Nous publions ici la première partie de ce texte qui se poursuivra dans le prochain numéro.

On respecte la langue
parce qu’elle est un bien commun,
mais elle est néanmoins et avant tout
un bien personnel de chacun.

Ayant conçu le projet de présenter l’auteur Guy Dufresne aux gens de sa région, je me suis senti, au fur et à mesure de mon enquête, plutôt audacieux. Le personnage est encore plus hors norme qu’il n’y paraît à prime abord.

J’ai connu guy Dufresne brièvement dans les années 1960-1970, assez toutefois pour avoir été conquis par la qualité de son travail et séduit surtout par son profond humanisme. Mais il surprend aussi par l’abondance de sa production littéraire autant que par ses interventions à saveur sociale dans son milieu de vie.

Je me suis rendu compte qu’il est bien connu dans sa région d’adoption. Son œuvre, en particulier certains de ses téléromans, dont Cap-aux-Sorciers et Septième Nord, a toutefois une notoriété étendue qui dépasse la sienne. Raison suffisante pour lui rendre l’honneur qui lui est dû1

L’attrait du mont Pinacle

 Guy Dufresne est né le 17 avril 1915, dans la paroisse de Saint-Enfant-Jésus-du-Mile-End de Montréal. Il a fréquenté les académies Bonsecours et Querbes de même que les collèges Sainte-Marie et Jean-de-Brébeuf, tenus par des Jésuites. On peut supposer que l’élève a subi l’influence de l’époque, marquée par l’omniprésence de la religion. Mais c’était aussi le prélude à la Révolution tranquille, terme qui veut dire aussi que c’était plus tranquille avant…

Il y eut bien des débats véhéments. L’un de ses professeurs, le réputé François Hertel, se serait inspiré de l’étudiant Guy Dufresne pour créer le personnage de l’un de ses livres… Hertel faisait lire Baudelaire à ses élèves. Cela n’empêcha pas Guy Dufresne d’être attiré par les ordres ni de maintenir une correspondance avec son ancien professeur. De toute façon, il fut refusé pour des raisons de santé. Il ne fut pas non plus une grenouille de bénitier. Son humanisme se nourrissait aux sources traditionnelles, mais il avait l’esprit ouvert. Les textes qu’il écrivit à l’époque laissaient présager ce qui se passerait dans les années 1960. Il obtint son baccalauréat en 1939.
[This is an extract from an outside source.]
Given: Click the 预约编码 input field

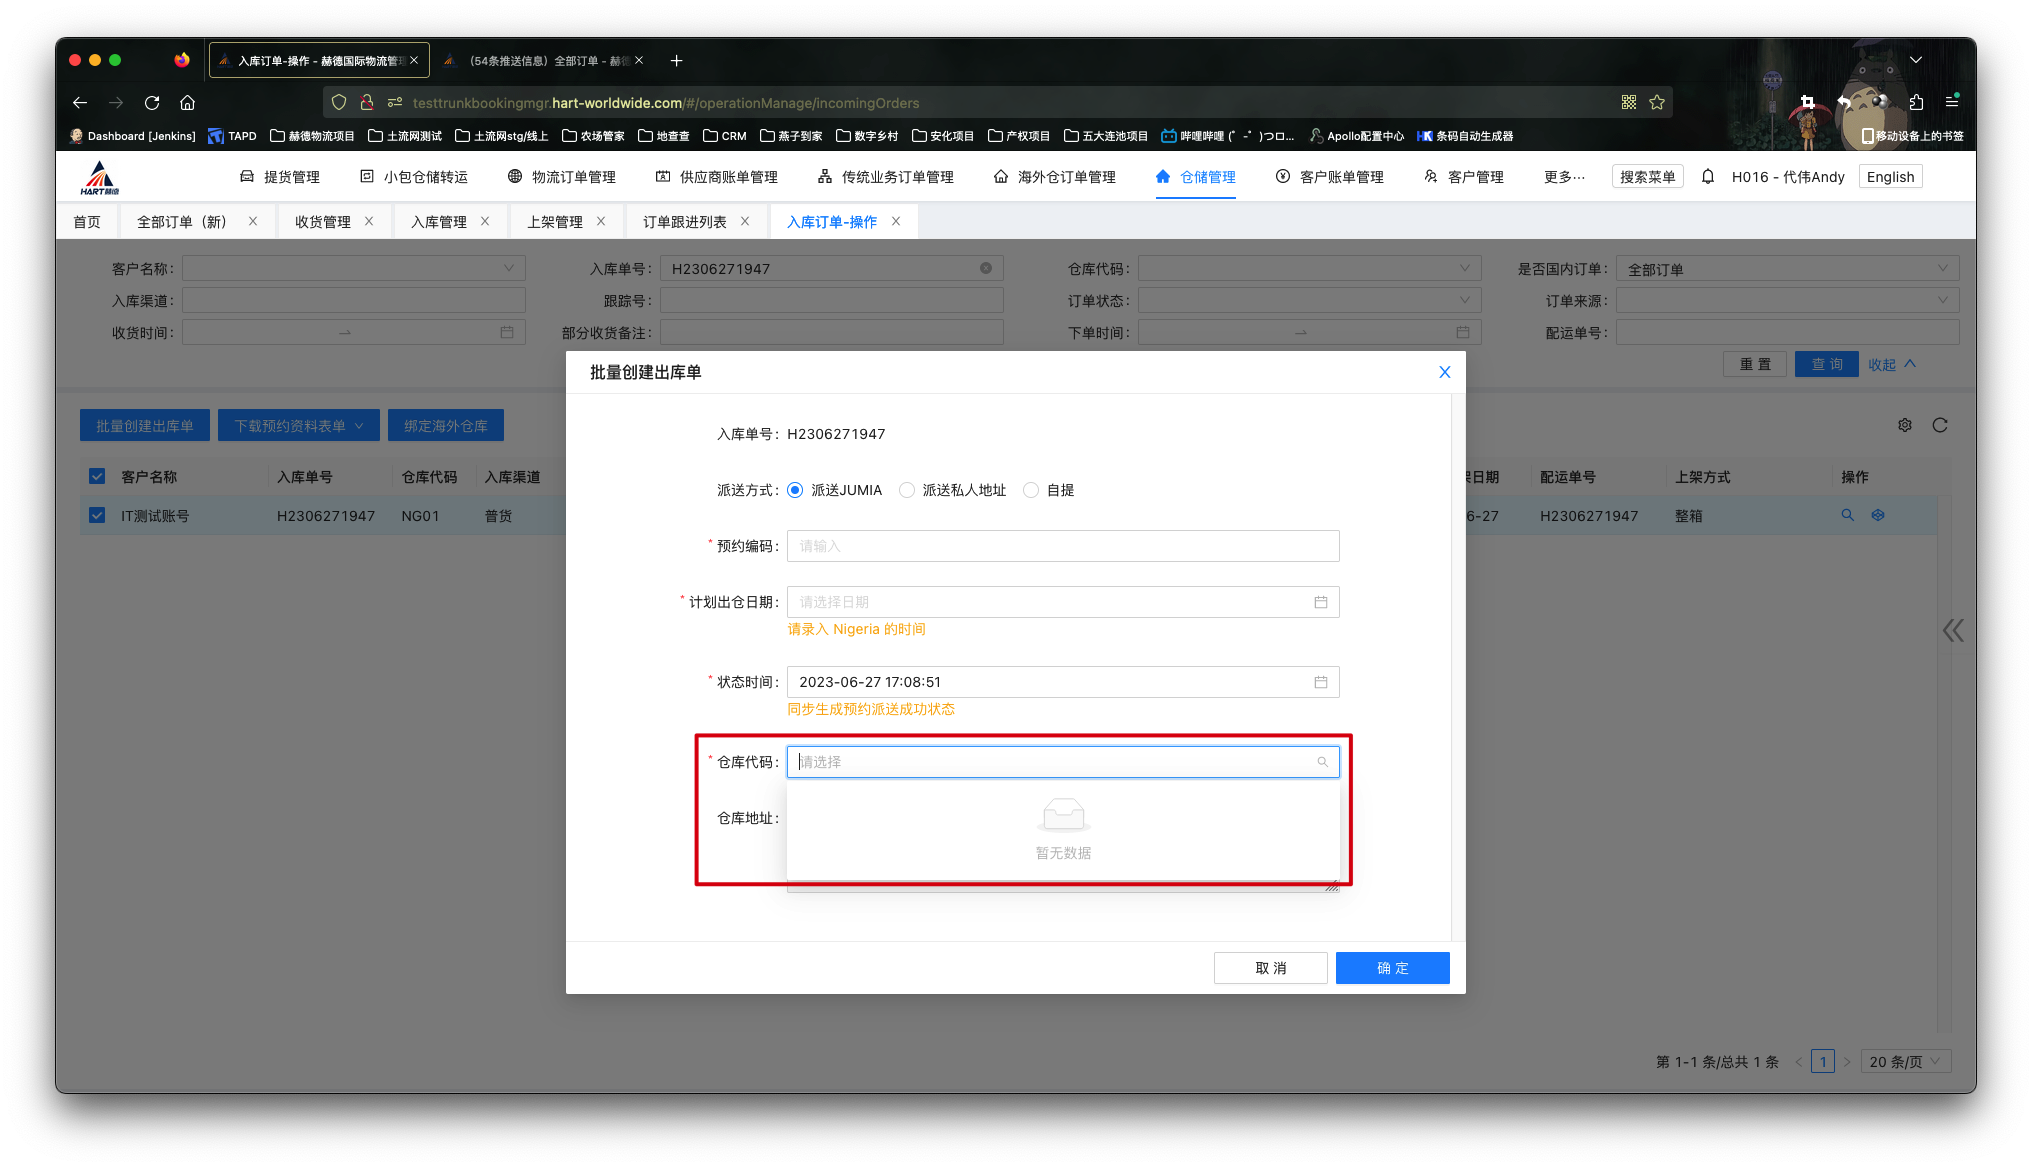Looking at the screenshot, I should 1062,546.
Sur cette cette période, il écrivit : « J’ai fini mon cours “ sur le derrière ” avec un “ voile ” au poumon droit ».2

Entretemps, vers 1935, il accompagna son père lors d’un voyage à Maria, petite municipalité gaspésienne donnant sur la Baie-des-Chaleurs. Un mélomane faisant jouer du Mozart attira leur attention. C’était plutôt inusité. Il s’agissait du frère d’Anne-Marie Lucier. On fit connaissance et, entre les jeunes, l’amour naquit aussitôt. Anne-Marie avait étudié plus longtemps que la majorité des femmes de cette époque.

« Elle a été assez “ folle ” pour l’épouser, Guy, qui avait souffert de tuberculose, instruit, mais sans une “ cenne ” dans les poches. Elle le suivra sans l’ombre d’une hésitation et l’a toujours soutenu comme auteur, comme pommiculteur, en tout. »3 Le couple se maria en 1939.

 

Pour soigner son poumon, on lui conseilla le grand air. C’est ainsi qu’il vint se ressourcer au mont Pinacle.

 Le pommiculteur

Anne-Marie et Guy Dufresne dans leur verger, en 1940 (Photo Succession Guy Dufresne)

Ce fut l’époque où, sous la guidance d’agronomes pionniers, la pommiculture s’implanta dans la région. Dans son livre d’histoire qui porte le beau titre Quand Frelighsburg est tombé dans les pommes, François Renaud raconte comment les agronomes-pommiculteurs Adélard Godbout et Paul-Omer Roy, entre autres personnes, œuvraient en ce sens. Paul-Omer Roy fut muté ailleurs pour des raisons liées à la politique de l’époque. Il quitta donc la région de Frelighsburg et, à contrecœur, se résolut à vendre son précieux verger du chemin Abbott’s Corner (qui relie le chemin du Pinacle à celui de la Grande Ligne) au futur dramaturge Guy Dufresne, alors âgé de vingt-quatre ans.4

Son grand ami des temps de collège, Bernard Lanctôt, avec lequel il avait fréquenté les collèges Sainte-Marie et Jean-de-Brébeuf, le suivit et devint un pionnier de la sylviculture dans notre région. Ils passèrent leur vie côte à côte.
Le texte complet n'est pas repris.